Work required: Copy the film poll post below word for word, from "The Onion AV" up to and including "I sent them.".

Text to read:
______________________________

Thursday, January 24, 2008

Onion AV Club 2007 Film Poll

The Onion AV Club put a call out for its third annual reader film poll. They wanted people's top five films with comments, as they are looking for a few key quotes to use when they put up the results. Though you have heard some of this before, here is what I sent them.

1. Death Proof. The pacing of a double feature probably made more sense when you could see it at a drive-in while having sex with your girlfriend. Grindhouse was annoying. But Death Proof, on its own, allows you to just relax with great characters listening to the best music ever before giving the audience the apotheosis of what popular films do best – an incredibly violent beat-down where you can fully cheer on the aggressors because Snake Plissken deserves it. He can handle the first set of girls, who engage in every slasher no-no, but is completely unprepared for Tarantino’s version of “real” girls – movie people, including Zoe Bell as herself. Tarantino, however, is never simple. You have to rethink your vicarious thrills on the way home when you remember they left Mary Elizabeth Winstead, and the intimation of sex, with the rapist from Kill Bill.

______________________________

Provided information:
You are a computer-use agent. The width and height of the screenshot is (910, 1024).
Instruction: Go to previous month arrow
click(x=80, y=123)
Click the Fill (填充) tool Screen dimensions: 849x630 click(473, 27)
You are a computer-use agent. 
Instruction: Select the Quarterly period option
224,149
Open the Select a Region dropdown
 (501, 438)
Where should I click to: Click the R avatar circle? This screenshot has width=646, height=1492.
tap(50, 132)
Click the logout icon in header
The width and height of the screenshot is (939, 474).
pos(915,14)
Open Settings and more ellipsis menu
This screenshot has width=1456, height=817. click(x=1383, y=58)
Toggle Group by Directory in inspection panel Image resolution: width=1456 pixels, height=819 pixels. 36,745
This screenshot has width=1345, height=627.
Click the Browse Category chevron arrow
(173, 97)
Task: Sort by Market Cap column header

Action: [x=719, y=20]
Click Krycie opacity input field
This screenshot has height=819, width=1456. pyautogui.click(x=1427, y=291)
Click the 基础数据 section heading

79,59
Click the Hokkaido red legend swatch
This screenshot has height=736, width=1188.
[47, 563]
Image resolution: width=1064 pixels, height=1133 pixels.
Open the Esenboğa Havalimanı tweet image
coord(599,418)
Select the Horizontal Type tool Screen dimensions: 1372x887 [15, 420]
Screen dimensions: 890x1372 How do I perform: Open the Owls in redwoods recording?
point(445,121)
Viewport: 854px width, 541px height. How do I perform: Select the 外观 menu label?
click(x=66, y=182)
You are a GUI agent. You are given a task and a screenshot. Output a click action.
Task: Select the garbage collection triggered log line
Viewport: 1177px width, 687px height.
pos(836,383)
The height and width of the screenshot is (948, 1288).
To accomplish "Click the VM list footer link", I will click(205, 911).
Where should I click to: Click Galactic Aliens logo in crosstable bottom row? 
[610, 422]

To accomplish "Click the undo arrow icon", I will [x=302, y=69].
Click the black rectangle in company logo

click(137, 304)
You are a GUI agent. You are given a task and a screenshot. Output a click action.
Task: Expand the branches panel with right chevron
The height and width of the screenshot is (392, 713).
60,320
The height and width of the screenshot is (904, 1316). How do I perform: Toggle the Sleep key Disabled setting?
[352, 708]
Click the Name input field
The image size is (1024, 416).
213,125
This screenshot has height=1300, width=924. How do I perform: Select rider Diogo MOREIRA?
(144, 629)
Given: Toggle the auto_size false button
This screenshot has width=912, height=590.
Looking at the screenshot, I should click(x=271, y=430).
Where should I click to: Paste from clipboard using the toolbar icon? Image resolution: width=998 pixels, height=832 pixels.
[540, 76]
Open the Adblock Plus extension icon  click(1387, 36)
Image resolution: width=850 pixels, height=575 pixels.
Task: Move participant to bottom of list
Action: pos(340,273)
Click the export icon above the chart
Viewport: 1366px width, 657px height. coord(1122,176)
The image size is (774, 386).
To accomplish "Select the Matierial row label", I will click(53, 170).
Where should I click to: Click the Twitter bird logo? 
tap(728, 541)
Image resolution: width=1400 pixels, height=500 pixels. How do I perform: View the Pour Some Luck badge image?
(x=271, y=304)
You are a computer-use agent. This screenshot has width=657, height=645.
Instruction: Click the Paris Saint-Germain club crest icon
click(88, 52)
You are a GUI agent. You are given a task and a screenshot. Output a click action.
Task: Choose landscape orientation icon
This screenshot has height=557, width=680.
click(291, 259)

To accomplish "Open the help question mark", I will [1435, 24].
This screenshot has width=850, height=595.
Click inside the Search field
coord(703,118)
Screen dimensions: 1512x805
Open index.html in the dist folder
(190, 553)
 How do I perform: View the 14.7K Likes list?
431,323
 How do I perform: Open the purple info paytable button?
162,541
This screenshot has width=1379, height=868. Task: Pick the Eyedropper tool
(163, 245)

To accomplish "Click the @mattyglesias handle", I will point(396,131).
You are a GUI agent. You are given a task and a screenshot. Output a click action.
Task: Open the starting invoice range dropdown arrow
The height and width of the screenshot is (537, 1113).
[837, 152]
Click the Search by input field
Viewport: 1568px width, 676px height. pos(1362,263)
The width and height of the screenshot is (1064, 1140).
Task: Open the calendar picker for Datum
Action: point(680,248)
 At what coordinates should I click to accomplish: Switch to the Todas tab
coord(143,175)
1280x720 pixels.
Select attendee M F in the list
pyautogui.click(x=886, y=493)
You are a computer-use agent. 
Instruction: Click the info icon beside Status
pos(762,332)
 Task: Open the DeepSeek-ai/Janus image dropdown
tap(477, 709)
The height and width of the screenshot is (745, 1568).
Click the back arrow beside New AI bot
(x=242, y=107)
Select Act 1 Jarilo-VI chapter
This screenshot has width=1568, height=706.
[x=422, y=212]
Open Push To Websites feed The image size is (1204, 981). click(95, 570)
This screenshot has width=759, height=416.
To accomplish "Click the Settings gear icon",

______________________________

Solution for this exercise:
The Onion AV Club put a call out for its third annual reader film poll. They wanted people's top five films with comments, as they are looking for a few key quotes to use when they put up the results. Though you have heard some of this before, here is what I sent them.